--- START ---

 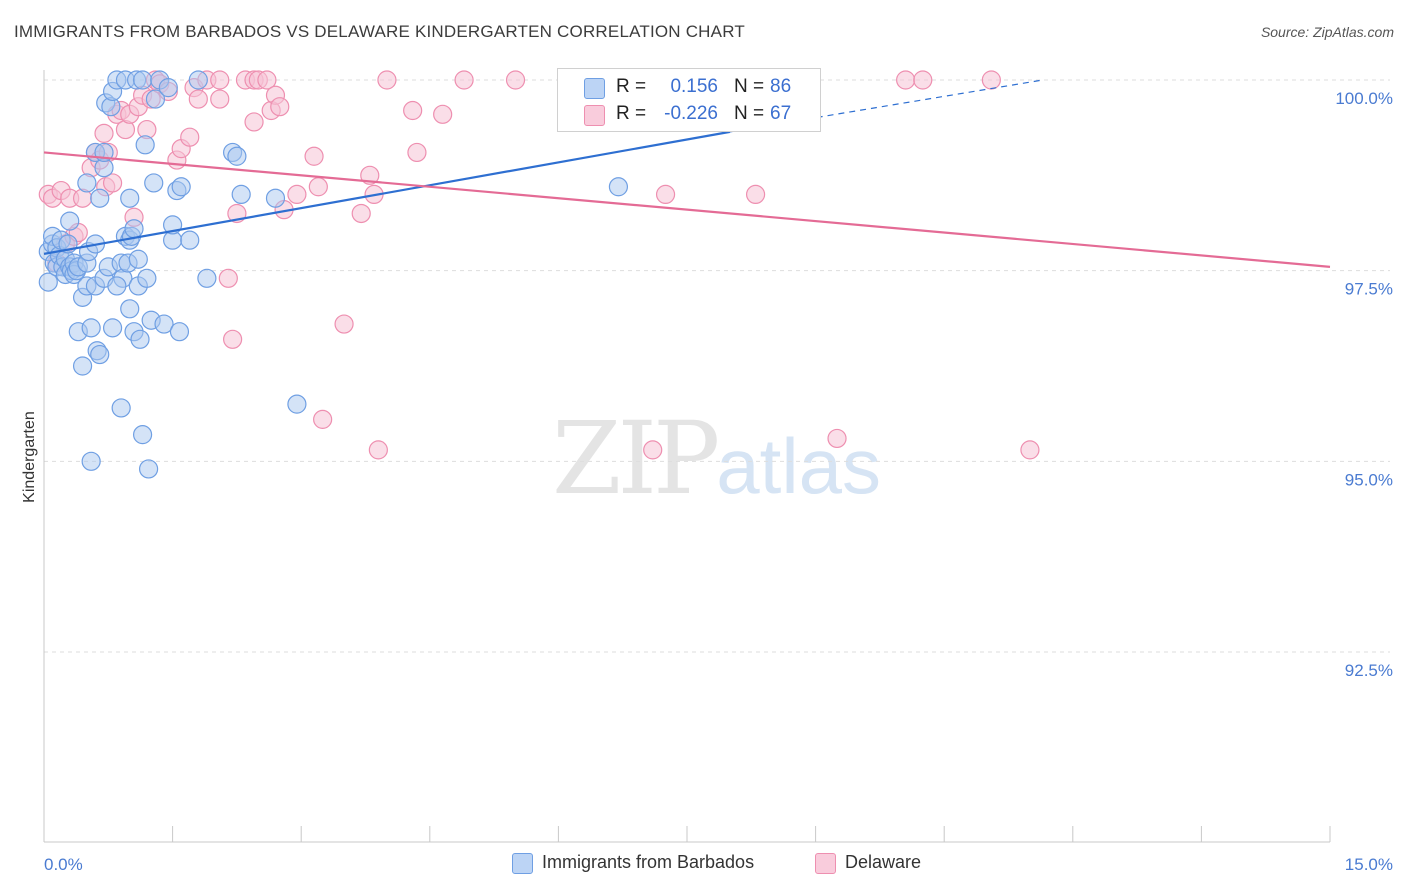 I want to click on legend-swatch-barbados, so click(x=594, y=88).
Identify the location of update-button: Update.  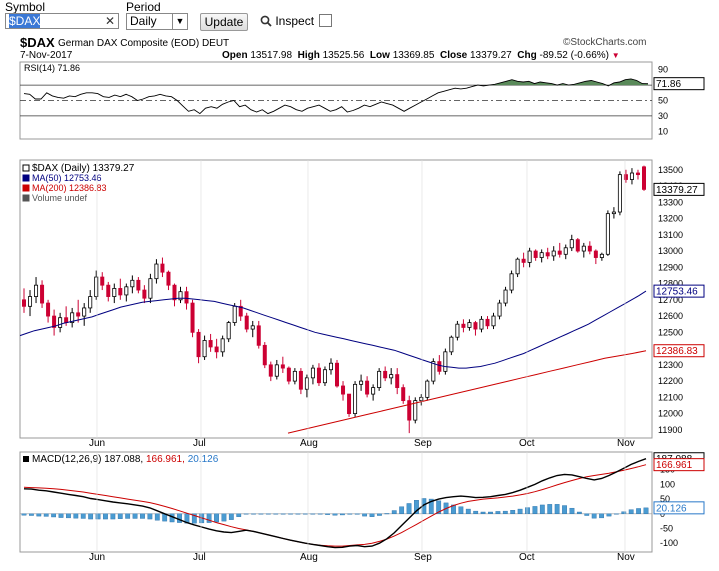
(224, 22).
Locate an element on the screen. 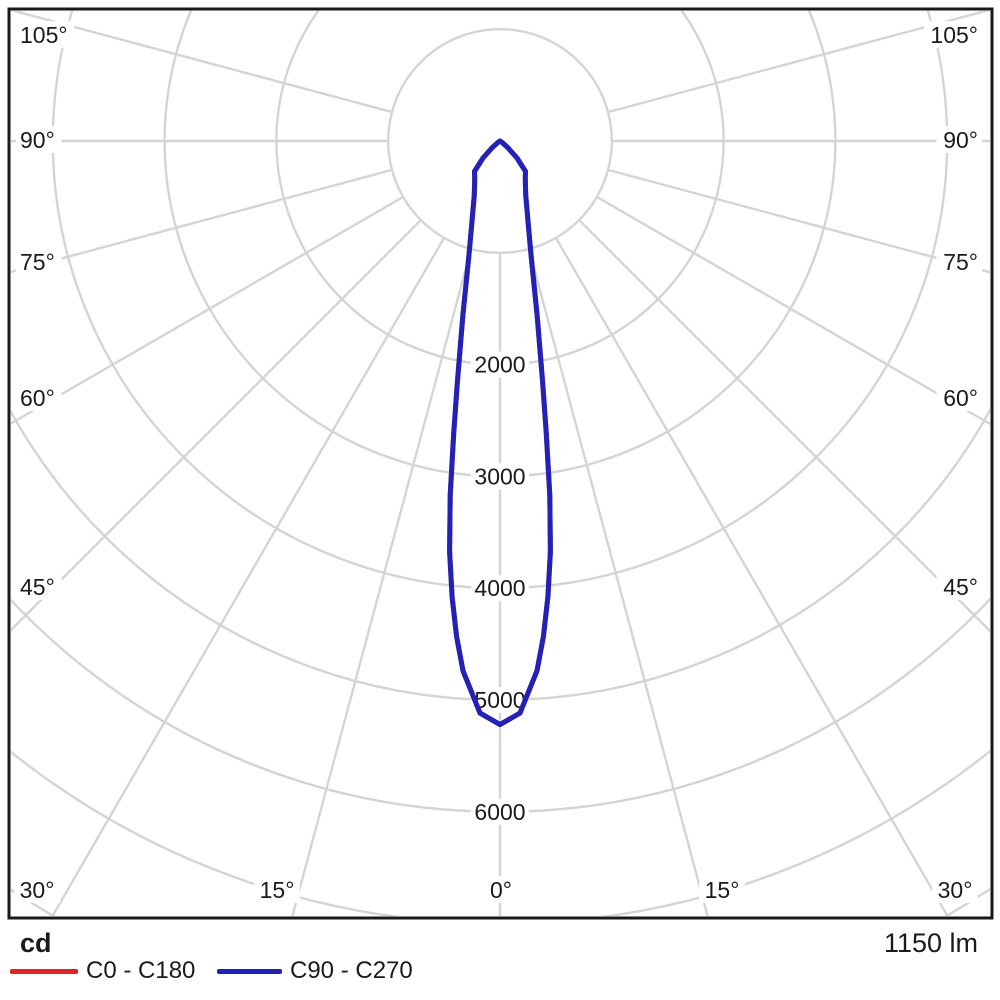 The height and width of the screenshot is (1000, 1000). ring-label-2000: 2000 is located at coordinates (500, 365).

--- END ---
--- START ---

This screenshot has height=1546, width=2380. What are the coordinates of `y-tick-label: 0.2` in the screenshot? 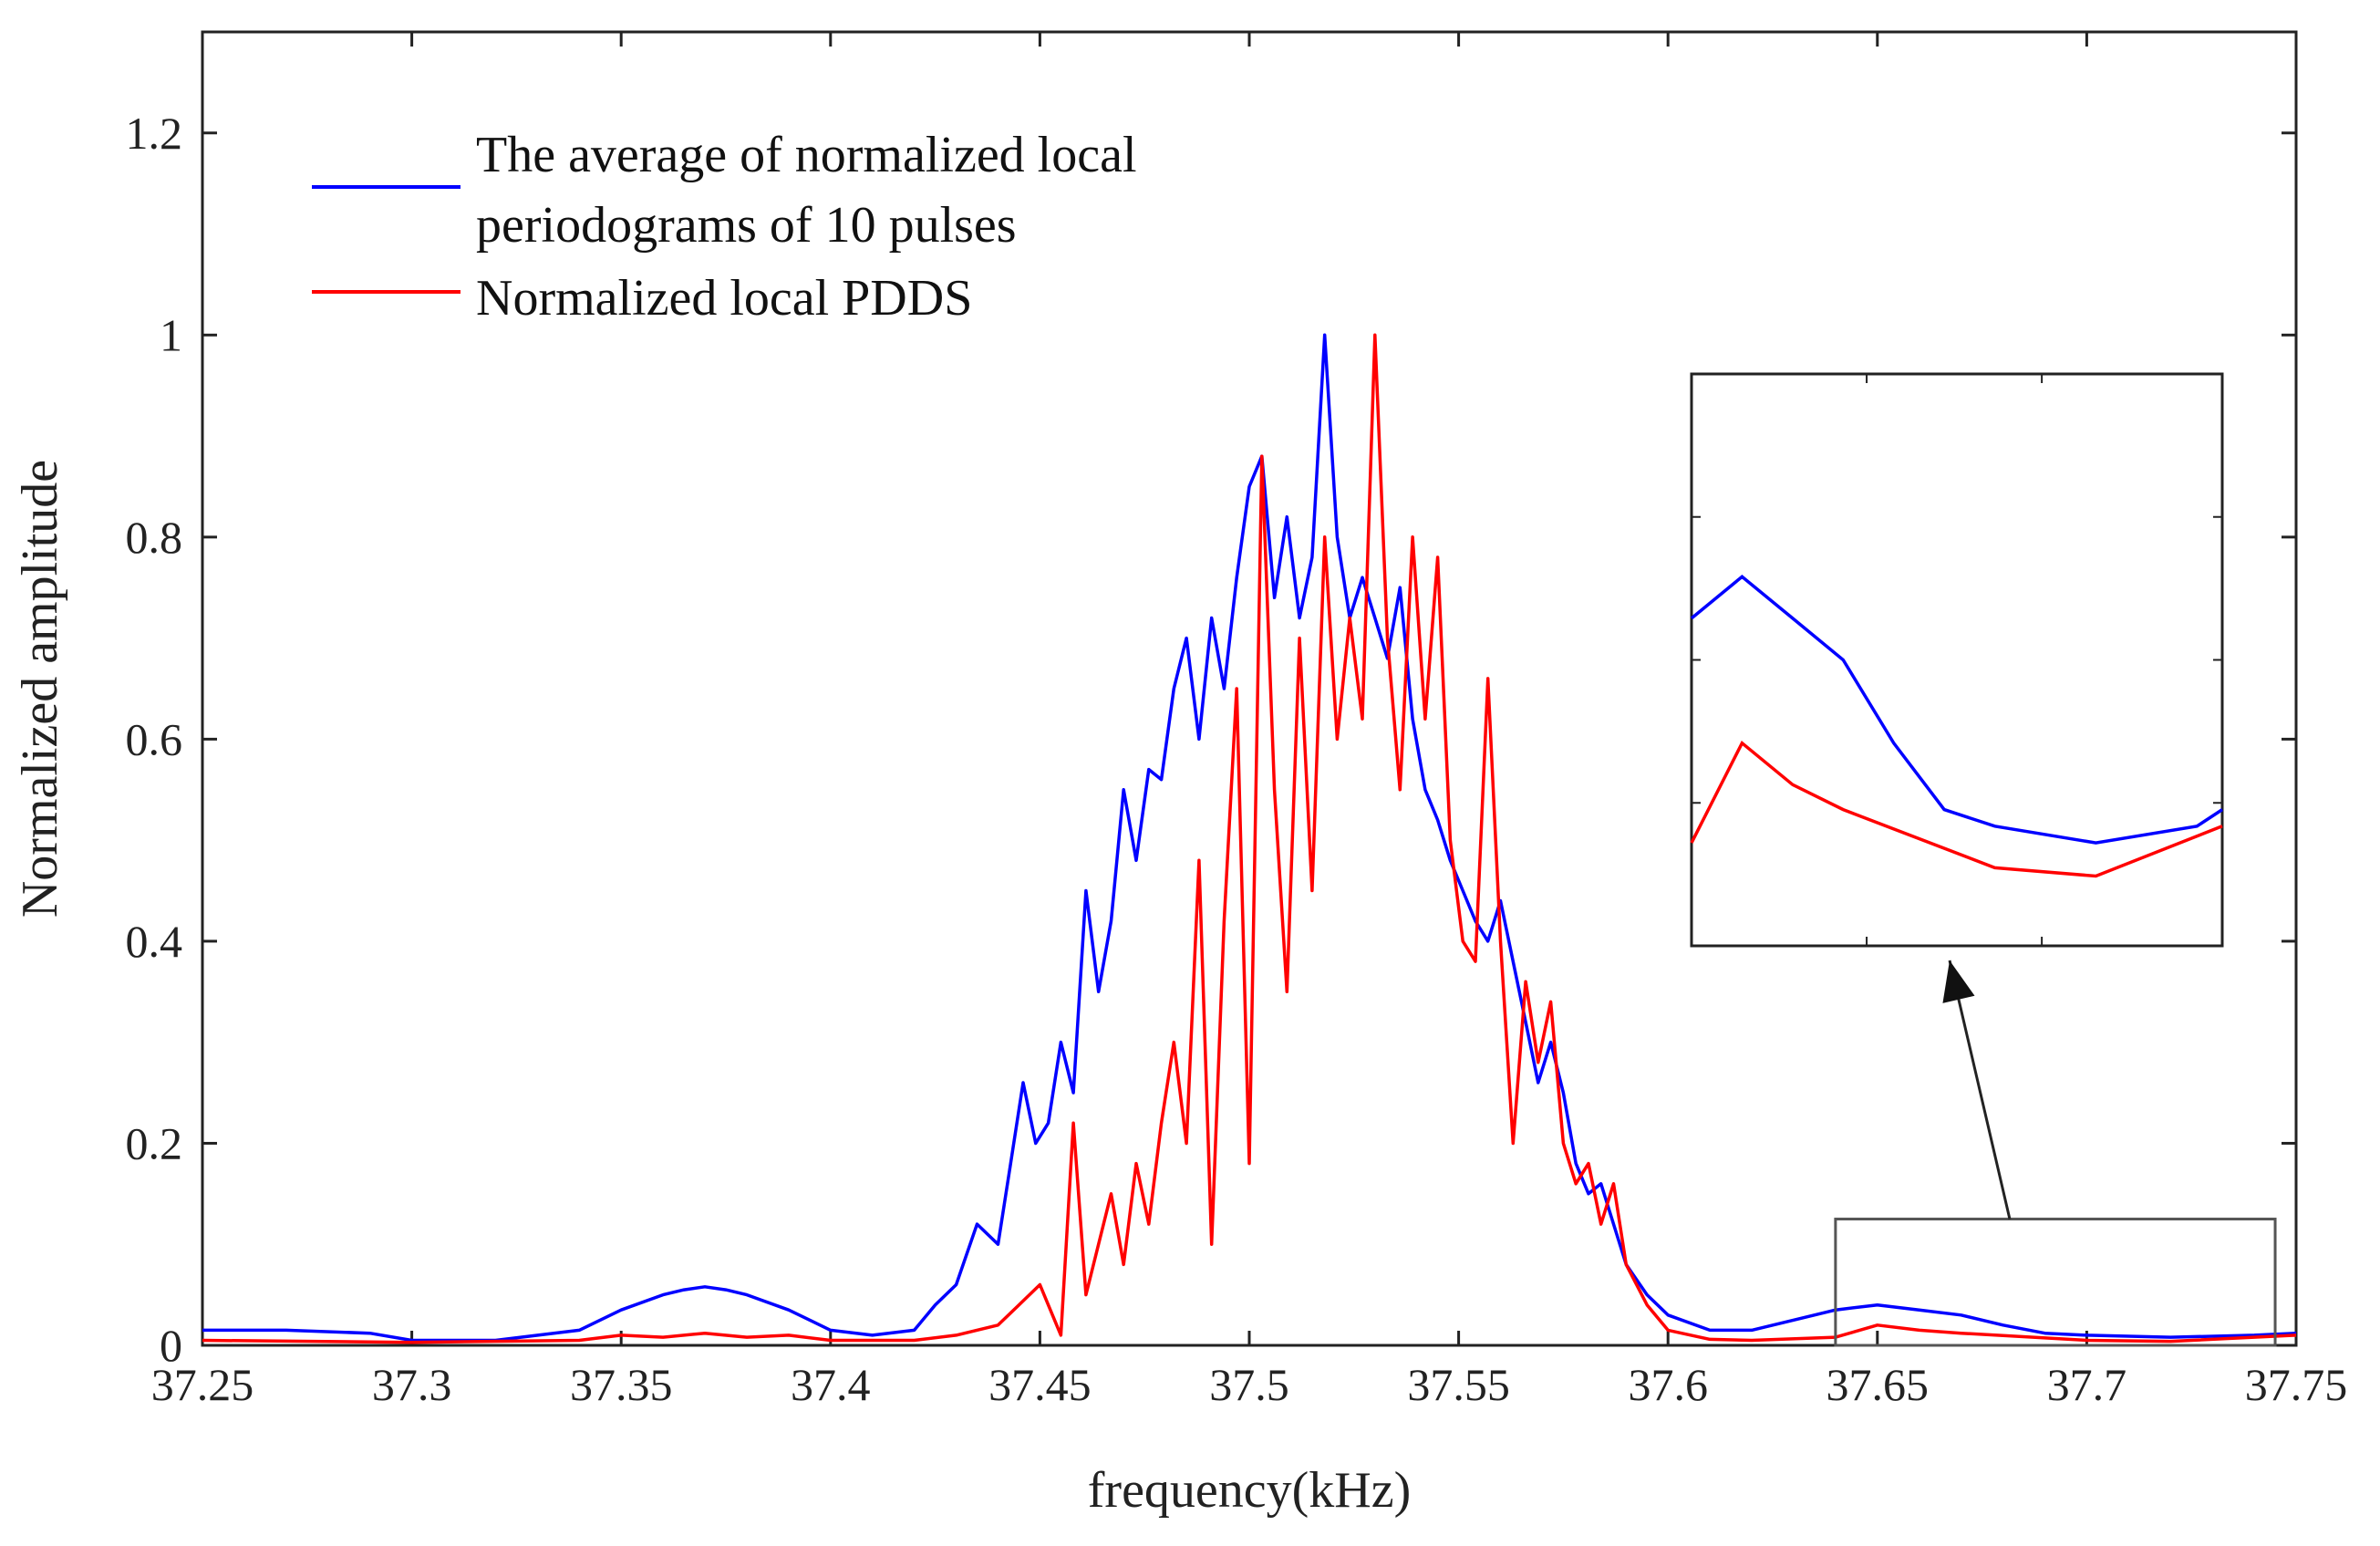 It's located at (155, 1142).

--- END ---
--- START ---

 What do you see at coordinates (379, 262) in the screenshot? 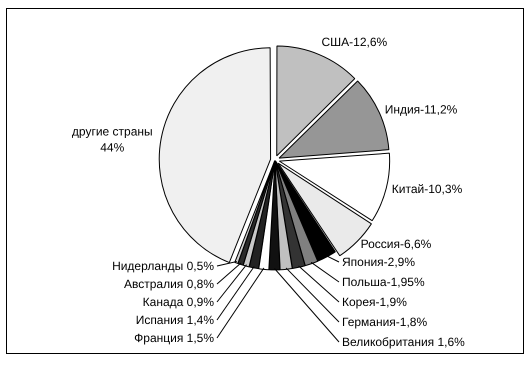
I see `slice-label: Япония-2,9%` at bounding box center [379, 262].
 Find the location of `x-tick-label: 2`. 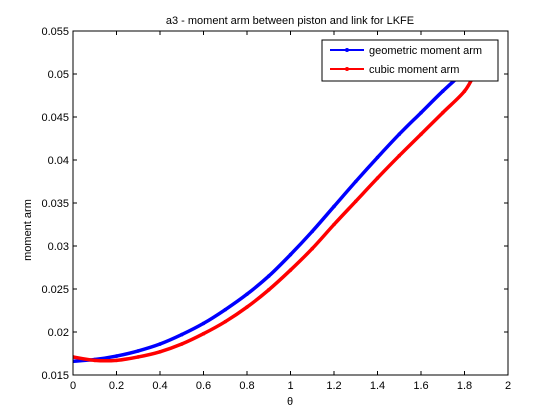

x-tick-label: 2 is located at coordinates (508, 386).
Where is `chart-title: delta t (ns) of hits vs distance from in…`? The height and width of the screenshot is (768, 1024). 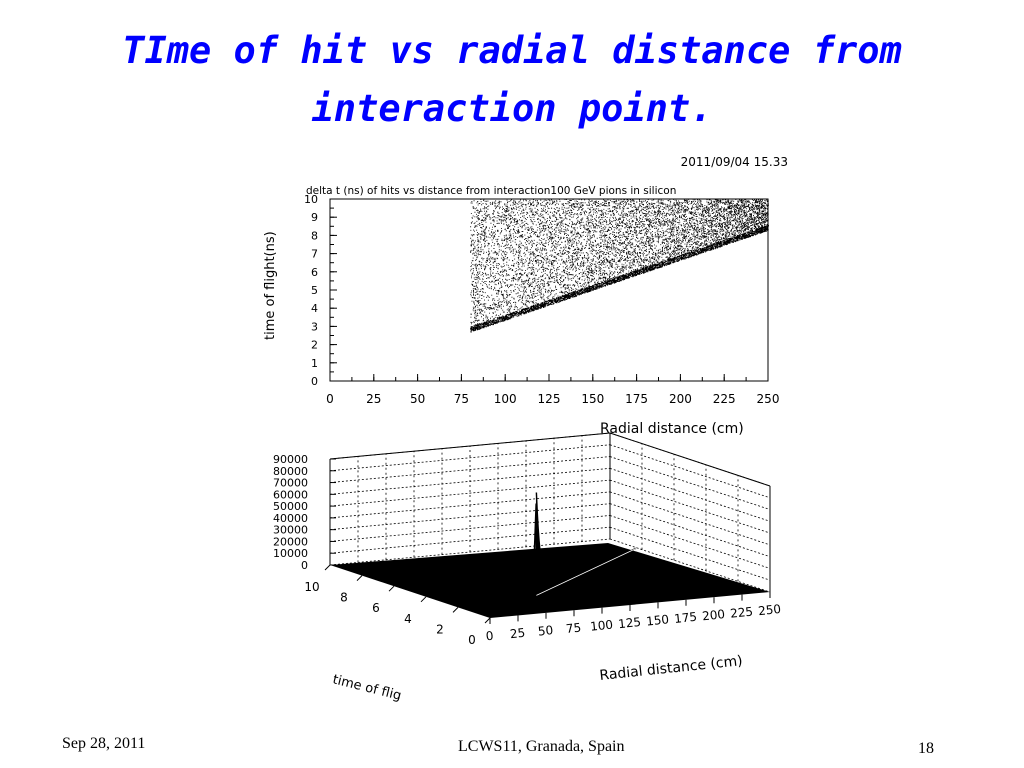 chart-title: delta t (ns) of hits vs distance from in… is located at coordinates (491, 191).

--- END ---

▶ What to do
Rewrite the material starting with the line with "What do you" and going on through the line with "x-tick-label: 2 is", swapping "screenshot" for "screen capture" and keeping everything else unchanged. Leave the pictures out.

▶ Result of the task
 What do you see at coordinates (379, 262) in the screen capture? 
I see `slice-label: Япония-2,9%` at bounding box center [379, 262].
 Find the location of `x-tick-label: 2`. 

x-tick-label: 2 is located at coordinates (508, 386).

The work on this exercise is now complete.